It's fair to say that Donald Trump’s announcement that he was withdrawing US troops from Syria – made in the weeks before Christmas – has caused much discontent from a range of different sources. We know that it was this decision which led to the resignation of his Defense Secretary, James Mattis, and caused much consternation from his hard-line national security adviser, John Bolton.

Hence the new year charm offensive by Bolton – in Israel and Turkey – and the US Secretary of State Mike Pompeo, who embarks on a Middle East tour this week, to try to shore up their allies and to convince them that the US will continue to back them and their policy interests in the Middle East.

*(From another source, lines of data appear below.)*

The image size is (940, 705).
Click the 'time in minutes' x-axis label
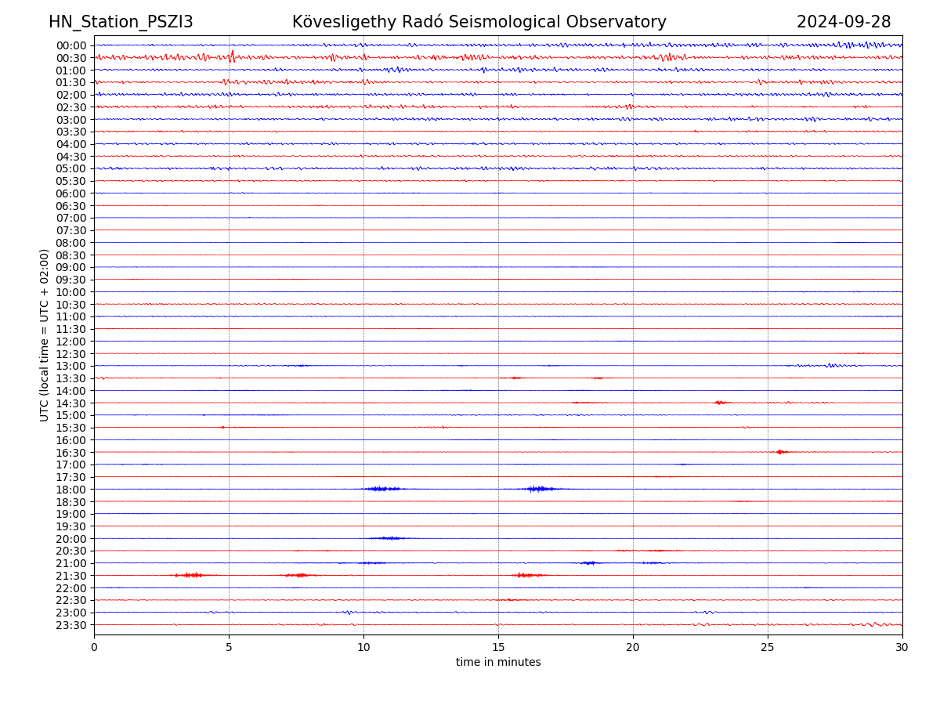pyautogui.click(x=498, y=663)
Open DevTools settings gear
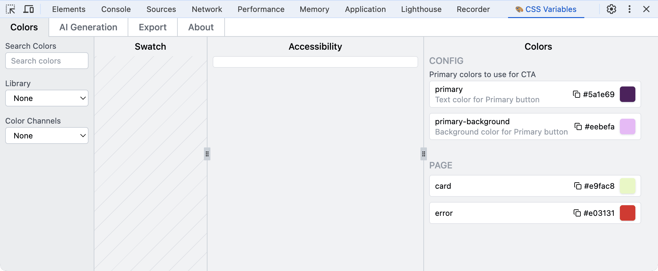 [611, 9]
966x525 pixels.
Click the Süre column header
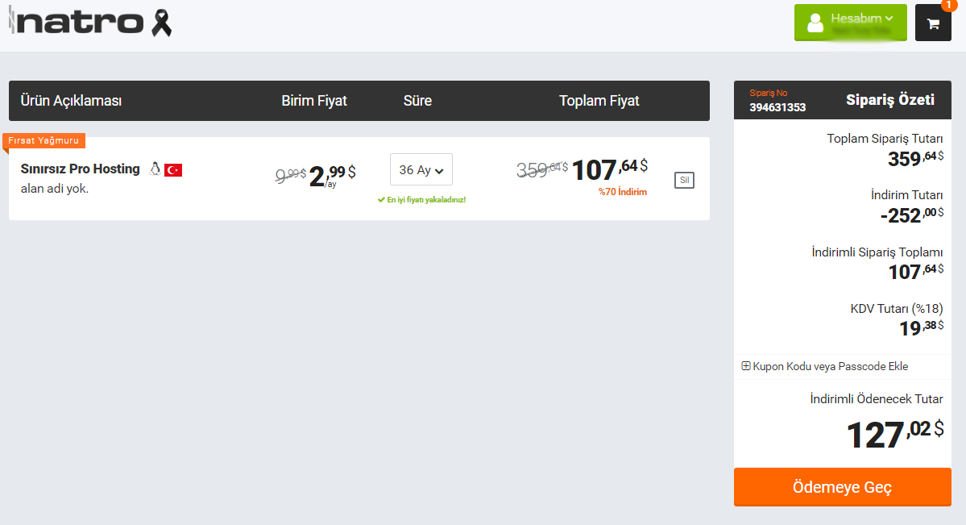coord(417,101)
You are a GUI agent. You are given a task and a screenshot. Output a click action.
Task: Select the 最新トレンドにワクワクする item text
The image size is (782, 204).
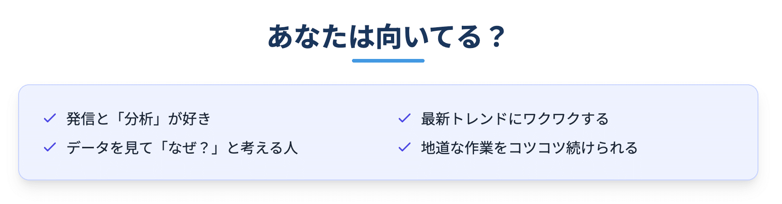(515, 119)
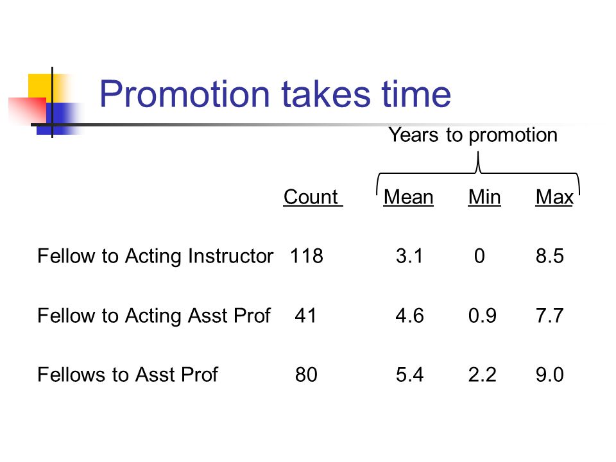Click the mean value 4.6
This screenshot has height=462, width=616.
[x=409, y=316]
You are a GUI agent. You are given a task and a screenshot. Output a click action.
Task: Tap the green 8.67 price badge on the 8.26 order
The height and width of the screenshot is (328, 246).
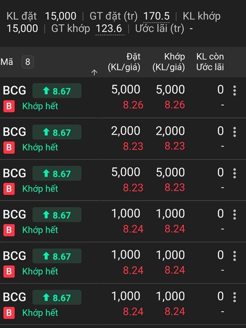point(57,91)
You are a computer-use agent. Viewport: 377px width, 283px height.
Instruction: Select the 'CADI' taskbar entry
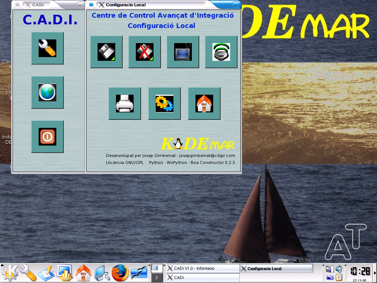(x=202, y=277)
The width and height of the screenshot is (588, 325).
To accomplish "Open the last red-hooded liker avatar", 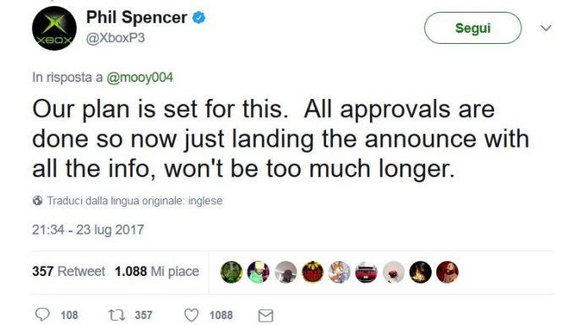I will [x=448, y=272].
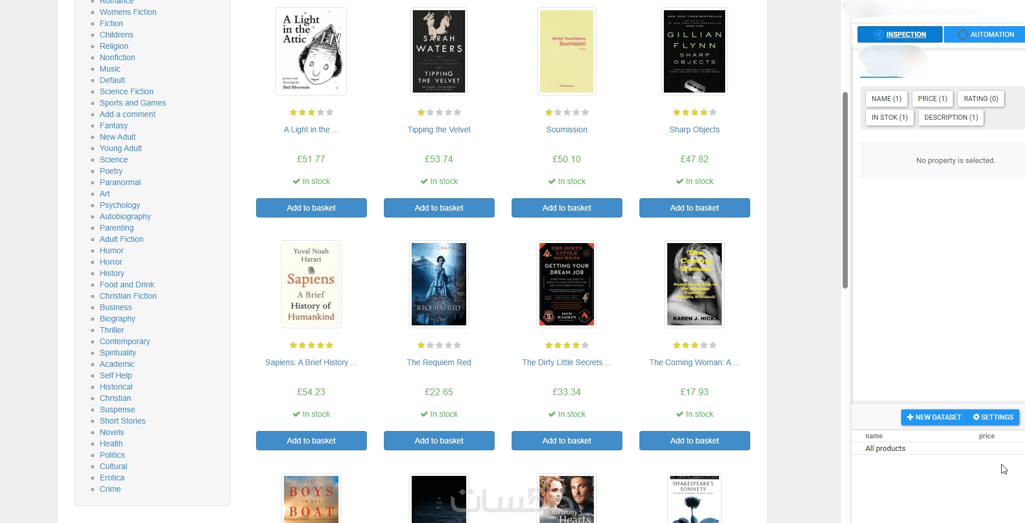Select the Inspection mode radio icon
Screen dimensions: 1025x523
878,35
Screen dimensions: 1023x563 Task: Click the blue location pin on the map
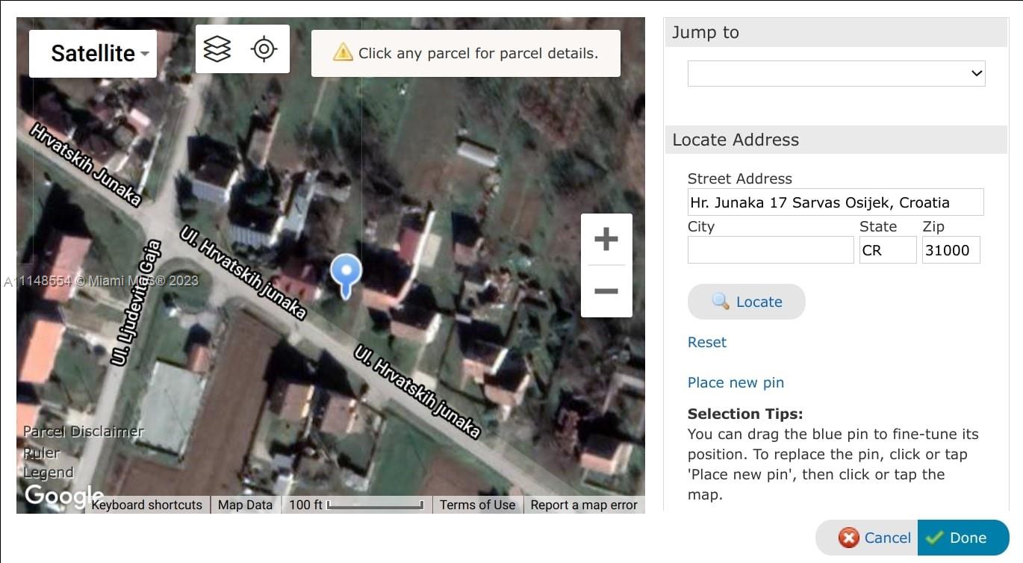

Bolton has already made clear that US troops will not leave Syria until the Turkish government guarantees that it will not use the opportunity to attack the Kurdish YPG, who have fought against ISIS using US air cover. This has forced Trump to claim that the withdrawal will not be immediate – even though he said that it would be.

The Syria withdrawal, whenever it happens, raises huge questions about US strategy in the Middle East and the implications for its allies. Trump’s brusque announcement tacitly recognises the failure of that strategy over two decades.

The Middle East is in a considerably worse state in terms of instability, terrorism, and general breakdown of society in many parts, than it was 20 years ago. Afghanistan’s endless war continues with the pro-US government there beleaguered, faced with the rise of IS and the need to engage in negotiations with the Taliban, whose government was deposed 17 years ago. The war in Yemen is noted for its brutality and human destruction whilst Libya is also still mired in war.

Trump’s visit to Iraq at Christmas – made without notifying the Iraqi government and heralding two new unwanted US bases there – demonstrates the imperial relationship which the US has with its supposed allies in much of the region.

The problem for the US is that its military spending and capability are aimed at enemies in the form of other major military states, not the sort of asymmetrical warfare which has characterised the ‘war on terror’. Hence its failure to win the wars in which it becomes engaged. Hence too its increasing reliance on proxy troops of one sort or another, plus intensification of aerial bombardment.

Airwars reported the highest level of civilian death tolls in from Coalition actions in Syria since the fall of Raqqa in 2017. It reported: ‘Coalition actions rose by 32% on October with 634 strikes publicly reported in Syria throughout November. The increased ferocity of the assault had a disastrous impact on ordinary Syrians on the ground according to locals. Overall, at least 221 civilians – 65% of whom were women and children – likely died at the hands of the US-led alliance during November – more than double the already troublingly high toll seen in the previous month’.

So, the outcome of the intervention by the US and its allies has been the opposite of what was expected when it began 7 years ago. In particular, the strengthening of Assad in Syria, the outcome of the last year of the war there, was exactly the opposite of the US intention. Believing in the early phases of the war that Assad would be overthrown, US politicians were content to arm his opponents, certain that this would lead to his overthrow and a pro-western regime. It hasn’t. Instead, Assad’s allies, especially Russia and Iran, are now in a strong position, which is provoking alarm across the US’s Middle East allies – Israel, the UAE and Saudi Arabia.

The point of Pompeo’s visit is to reassure these allies and to make clear that the US will remain involved in the Middle East, in particular in confronting Iran, which the above countries see as their greatest rival.

We can expect more reassurances in terms of arms provision, logistical support and political aid from the US. More of the same, with less and less likelihood that it will succeed.